WHAT YOU WILL DO: Write out every entry word for word.

(Collected data)
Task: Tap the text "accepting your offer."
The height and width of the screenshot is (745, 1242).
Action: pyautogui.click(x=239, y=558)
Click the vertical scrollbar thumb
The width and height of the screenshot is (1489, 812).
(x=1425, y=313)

SOLUTION TO THIS EXERCISE:
Task: Tap the text "accepting your offer."
The height and width of the screenshot is (745, 1242).
Action: pyautogui.click(x=239, y=558)
Click the vertical scrollbar thumb
The width and height of the screenshot is (1489, 812).
(x=1425, y=313)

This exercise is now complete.